In Which Financial Frictions? Parsing the Evidence of the Financial Crisis 2007-9 (NBER Working Paper No. 18335), co-authors Tobias Adrian, Paolo Colla, and Hyun Song Shin revisit a long standing debate about whether financial frictions manifest themselves through shocks to the demand for credit -- deterioration of creditworthiness of borrowers -- or shocks to the supply of credit -- tighter lending criteria applied by the lender. Using both aggregate data from the Flow of Funds and firm-level data from COMPUSTAT and other sources, they argue that the evidence from the recent crisis overwhelmingly points to a shock in the supply of intermediated credit by banks and other financial intermediaries.

During the recent crisis, bank lending to firms declined: loan issuances dropped 75 percent, and the probability of obtaining a loan fell by 14 percent. At the same time, though, bond issuances increased. Large, rated firms with access to the bond market were able to compensate for the reduction in bank lending by increasing their borrowing from the bond market, leaving total financing unchanged. In contrast, bank-dependent firms suffered a reduction in bank financing without being able to tap the bond market; they witnessed a marked decrease in the amount of new credit. This analysis highlights the fact that firm attributes are an important determinant of the effect of a financial shock.

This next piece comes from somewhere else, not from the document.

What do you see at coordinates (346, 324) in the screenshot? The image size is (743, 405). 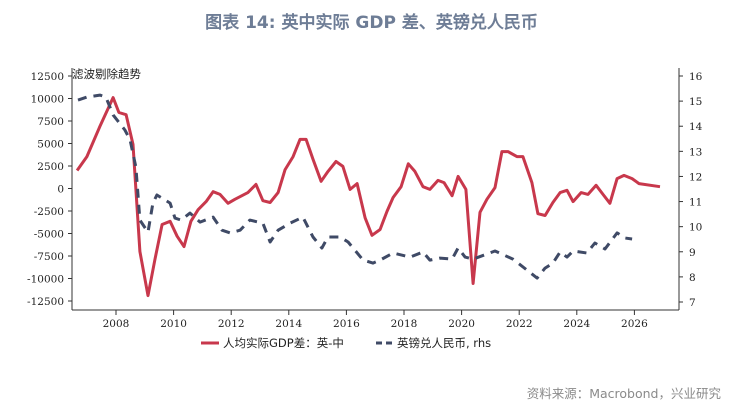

The authors find that firms with more tangible assets, higher credit ratings, better project quality, fewer growth opportunities, and lower leverage, were better equipped to withstand the contraction of bank credit during the crisis.

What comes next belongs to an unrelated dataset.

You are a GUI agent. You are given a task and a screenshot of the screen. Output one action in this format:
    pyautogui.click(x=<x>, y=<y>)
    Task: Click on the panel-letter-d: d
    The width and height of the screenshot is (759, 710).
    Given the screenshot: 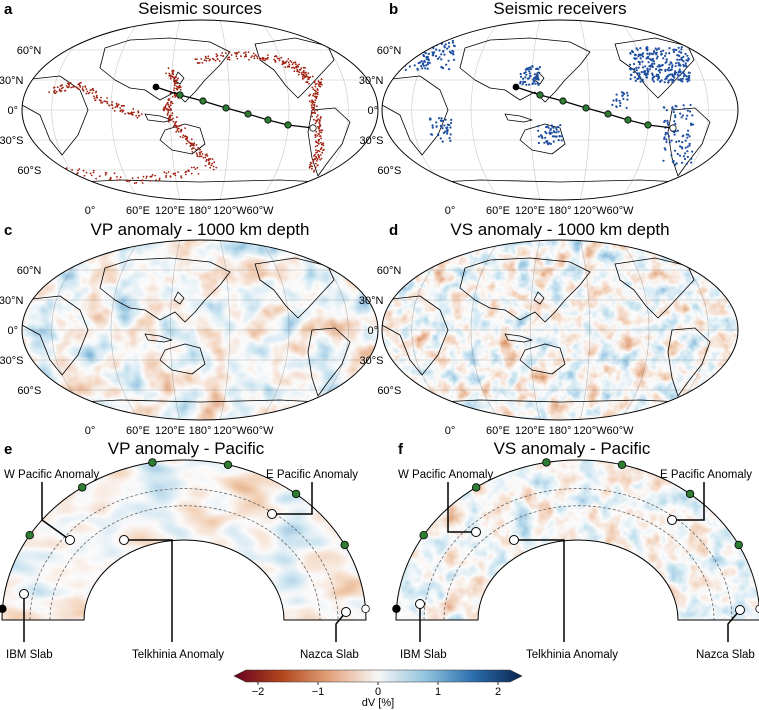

The authors document five "stylized facts" that need to be explained in any model of financial frictions. 1) Both bank and bond financing are quantitatively important for non-financial corporations. 2) In downturns, bank loans contract, but bond finance increases to make up most of the gap. 3) Credit spreads for both bank loans and newly-issued bonds rise during downturns. 4) Changes in debt issued by banks are reflected nearly one-for-one in bank lending. 5) Bank leverage is procyclical. They conclude that models of financial frictions need to recognize that the impact of credit on real activity is largely the result of sharply rising risk premiums during a financial crisis, rather than a direct effect of a contraction in the total quantity of credit.